FAST: Similarity-based Knowledge Transfer for Efficient Policy Learning

Capurso, Alessandro, Piccoli, Elia, Bacciu, Davide

arXiv.org Artificial Intelligence 

--Transfer Learning (TL) offers the potential to accelerate learning by transferring knowledge across tasks. However, it faces critical challenges such as negative transfer, domain adaptation and inefficiency in selecting solid source policies. These issues often represent critical problems in evolving domains, i.e. game development, where scenarios transform and agents must adapt. The continuous release of new agents is costly and inefficient. In this work we challenge the key issues in TL to improve knowledge transfer, agents performance across tasks and reduce computational costs.

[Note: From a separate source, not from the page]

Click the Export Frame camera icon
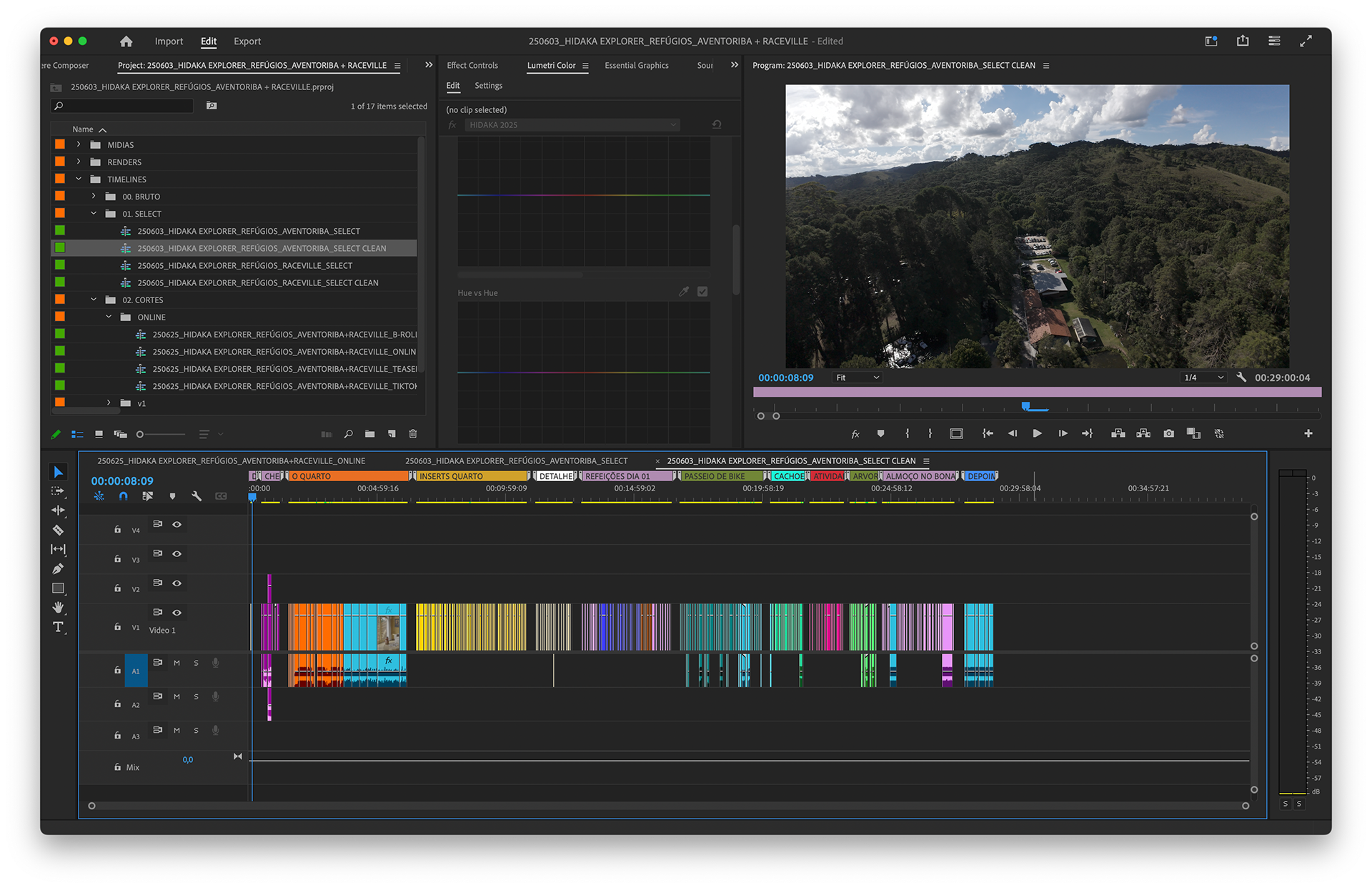Screen dimensions: 1372x888 coord(1168,433)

The proposed methodology, called F AST - Framework for Adaptive Similarity-based Transfer, leverages visual frames and textual descriptions to create a latent representation of tasks dynamics, that is exploited to estimate similarity between environments. The similarity scores guides our method in choosing candidate policies from which transfer abilities to simplify learning of novel tasks. Experimental results, over multiple racing tracks, demonstrate that F AST achieves competitive final performance compared to learning-from-scratch methods while requiring significantly less training steps. Learning is often thought of as a process rooted in interactions with the environment. Reinforcement Learning (RL) expands on this core concept by viewing learning as a trial-and error process, in which agents engage with the environment, make choices, and receive feedback in the form of reward or penalties. Traditionally, agents are trained from scratch to accomplish a single task, requiring extensive interactions with the environment to achieve proficiency far more than a human would need for comparable tasks. One primary challenge in RL is the substantial computational demands imposed by simulation, where training time and data requirements scale up for complex tasks. In game development and other evolving environments it is expensive and sub-optimal to start at each iteration from zero.